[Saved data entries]
[Start of section]
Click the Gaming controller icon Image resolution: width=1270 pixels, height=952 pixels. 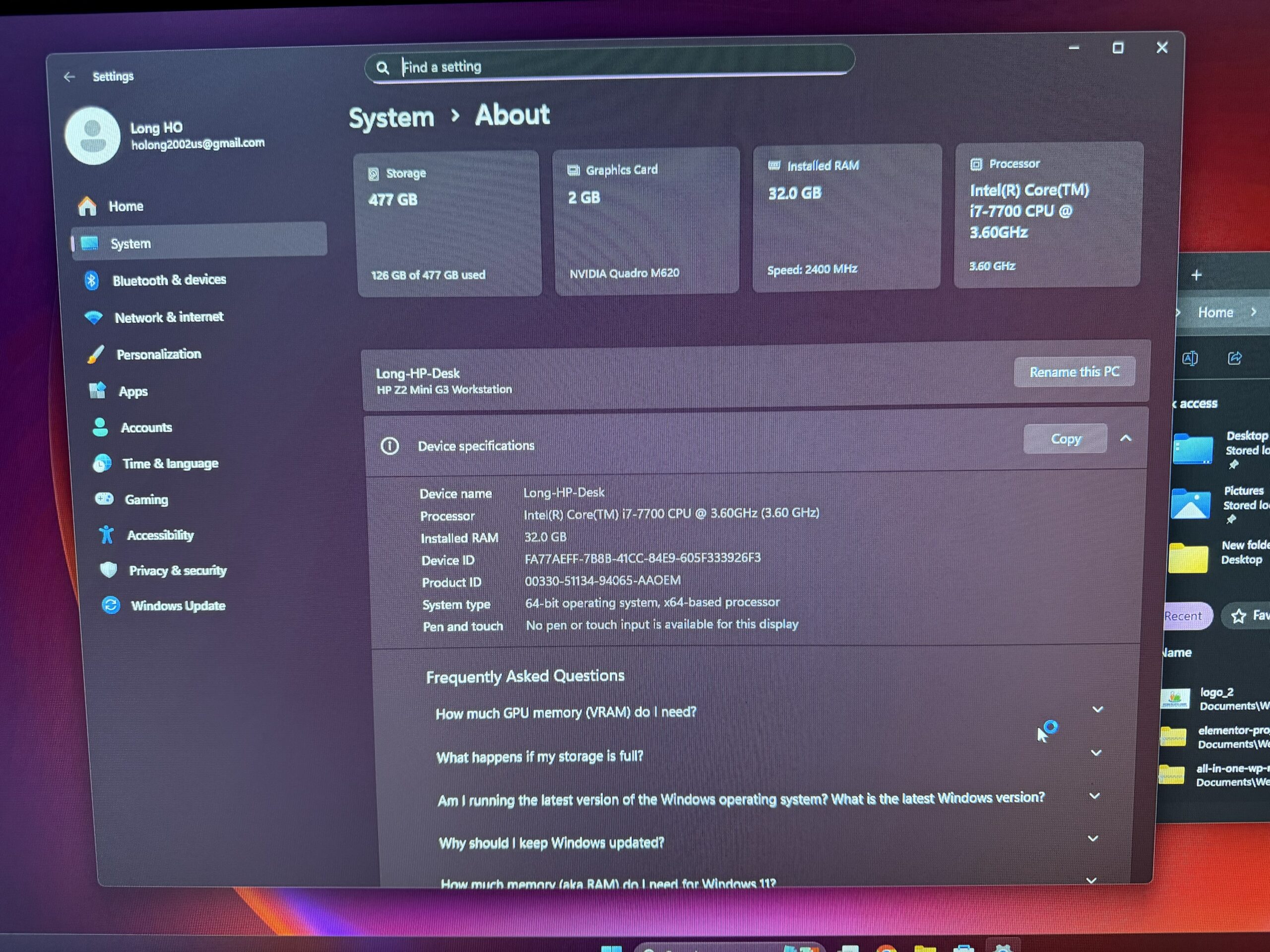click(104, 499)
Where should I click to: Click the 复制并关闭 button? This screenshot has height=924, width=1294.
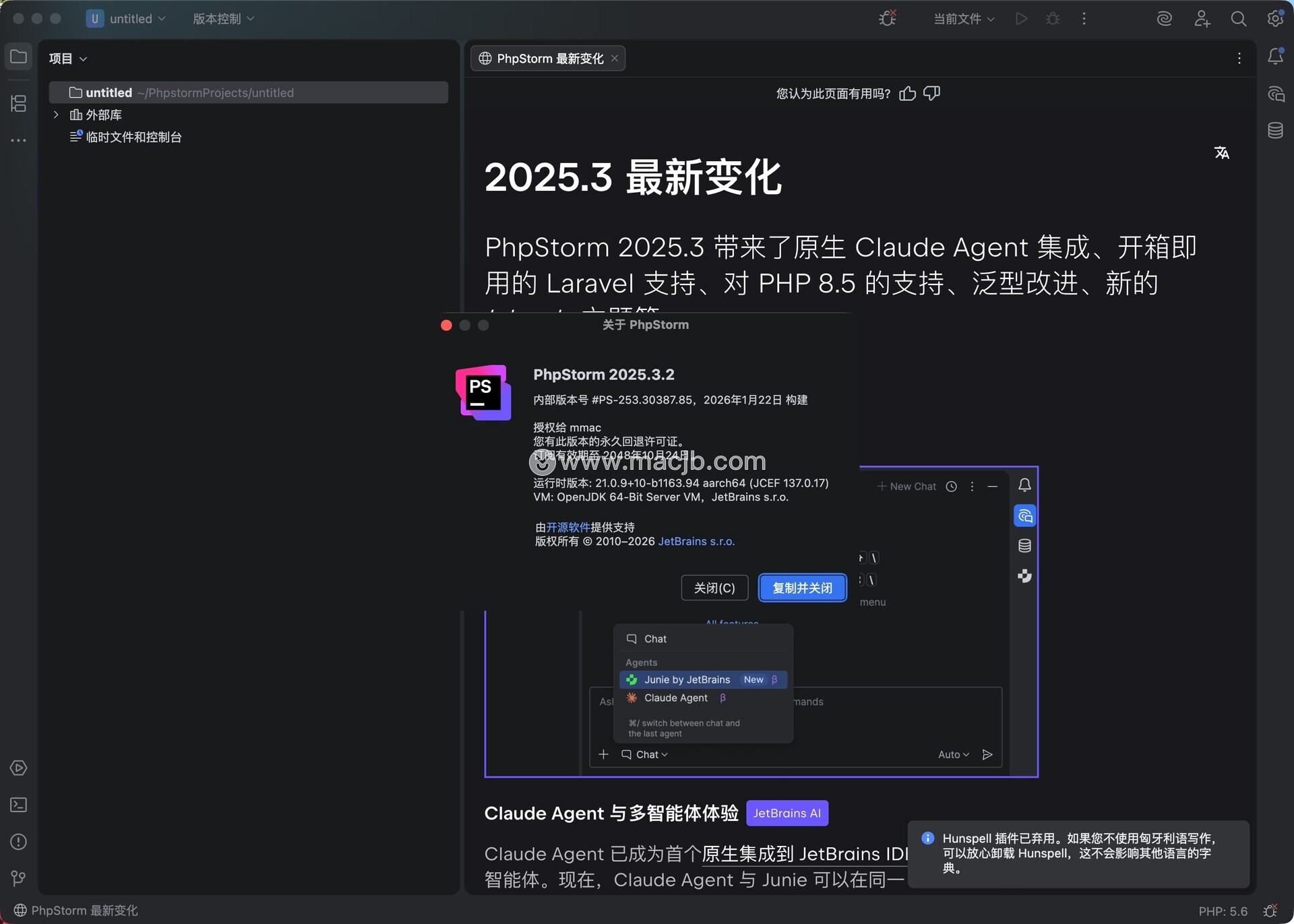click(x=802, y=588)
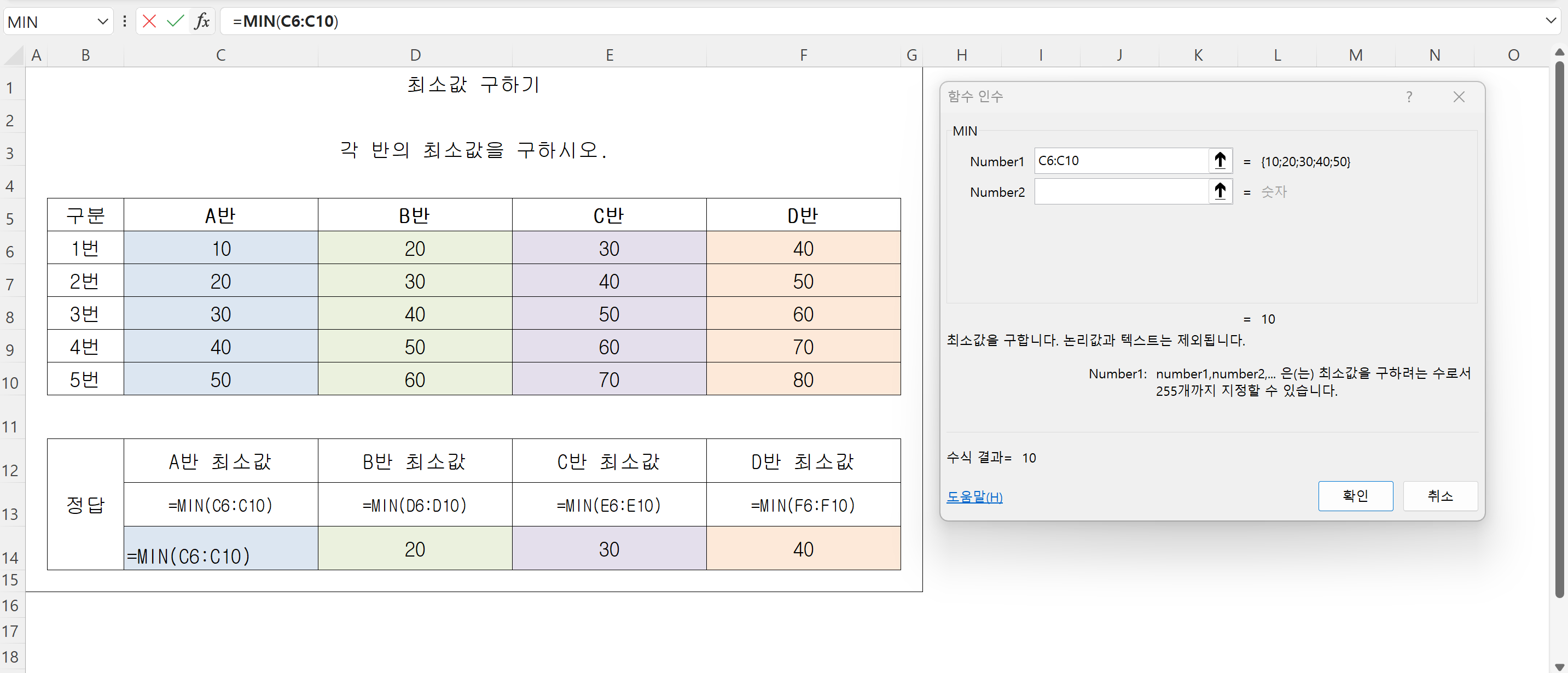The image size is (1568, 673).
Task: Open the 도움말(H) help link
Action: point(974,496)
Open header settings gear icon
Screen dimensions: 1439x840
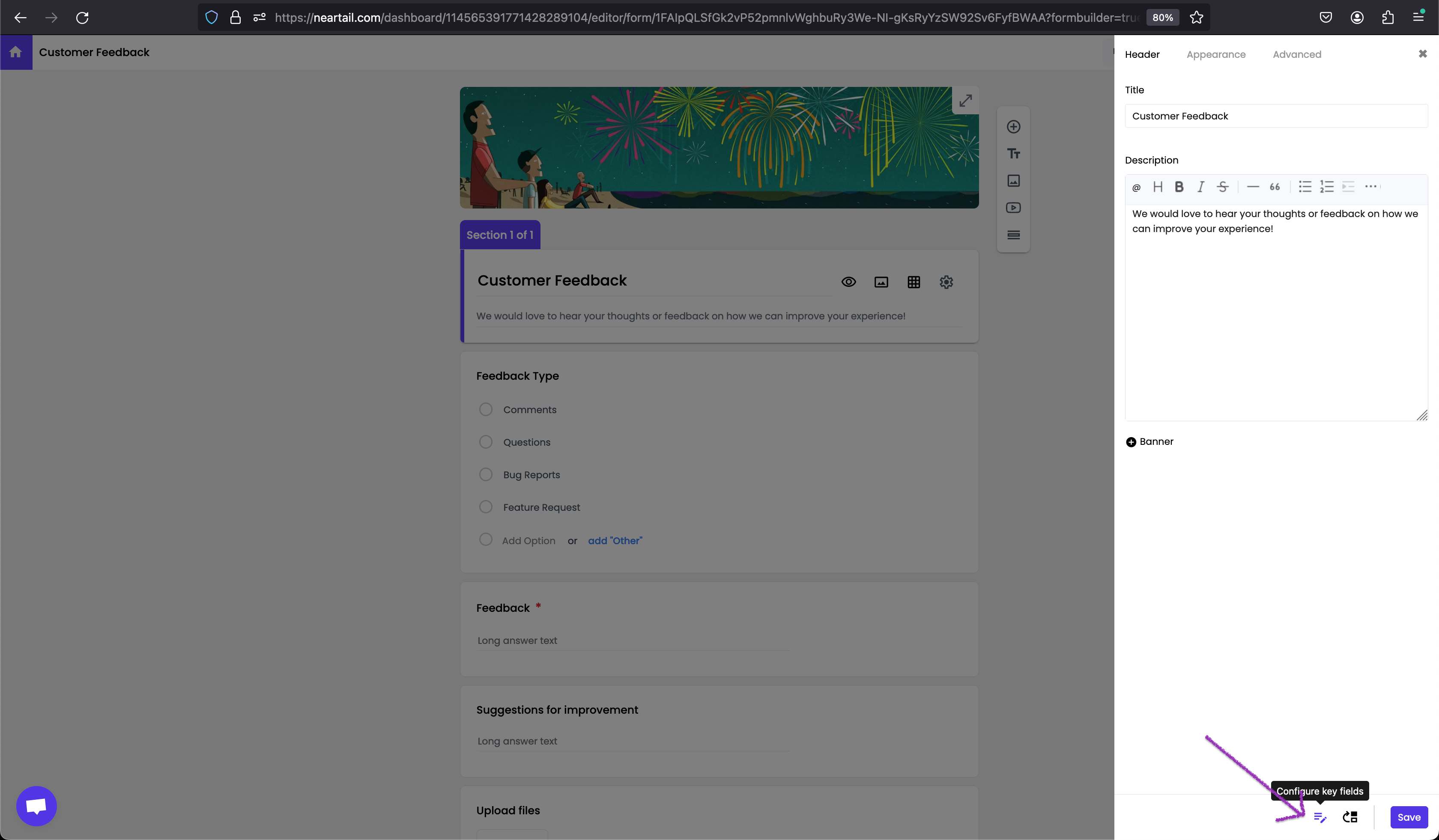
[End of section]
Instructions for the task: Nothing but the lines from the line containing "Open header settings gear icon" to the end of the records above should be repeated, exactly and with every picture omitted.

Output of the exercise:
Open header settings gear icon
Screen dimensions: 1439x840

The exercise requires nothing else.